Love. It defines us. Sometimes it wrecks us. More has been written about love than about any other aspect of our human nature. And yet, we have no solid knowledge about its mechanisms. We come upon it, often, by chance. Is love enough, we wonder? Does the comfort and joy outweigh the risk?
Once we find it, we recognize it. Yes. Love. It consumes us. It compels us to give. Lovers are givers, and they are receivers. When two lovers each give more than they receive there is between them a field of grace—a cushion, supple and welcoming, where giving overlaps giving and generosity runs amok. It is in this field of grace that tolerance abides, and forgiveness breathes.
There are times when we may find ourselves standing on a precipice and asking, Should I leap in? How much do I want to give? How much do I have to offer? These are the questions worth considering – not, am I lovable? We are all lovable. We all have it in us to embrace a community, a world, a tree, a pet … another person. It is in the giving that the returns will come to us with a staggering richness. And it is in the giving that we risk the wreckage of loss, where love’s gaze and love’s touch linger in our brain-muscle memories, and the once-supple cushion becomes an unwelcome abscess. At its center the festering debris of lost love—the trust with no object, the useless habits—drain the spirit.
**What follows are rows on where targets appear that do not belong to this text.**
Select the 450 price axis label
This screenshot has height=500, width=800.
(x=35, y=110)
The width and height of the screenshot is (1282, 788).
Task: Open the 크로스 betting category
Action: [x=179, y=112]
A song, a silence, a memory prompts the debilitating lapse from the now, the relentless drip, and the answerless question: how many salty tears does it take to shed the past? And from where will come the fortitude to give, to leap, and, step by step, to relearn trust? For without trust there is no field of grace. And within the field of grace, within that space where generosity and intimacy merge and mingle and overflow those boundaries we built to protect our secret selves, lies the measure of love.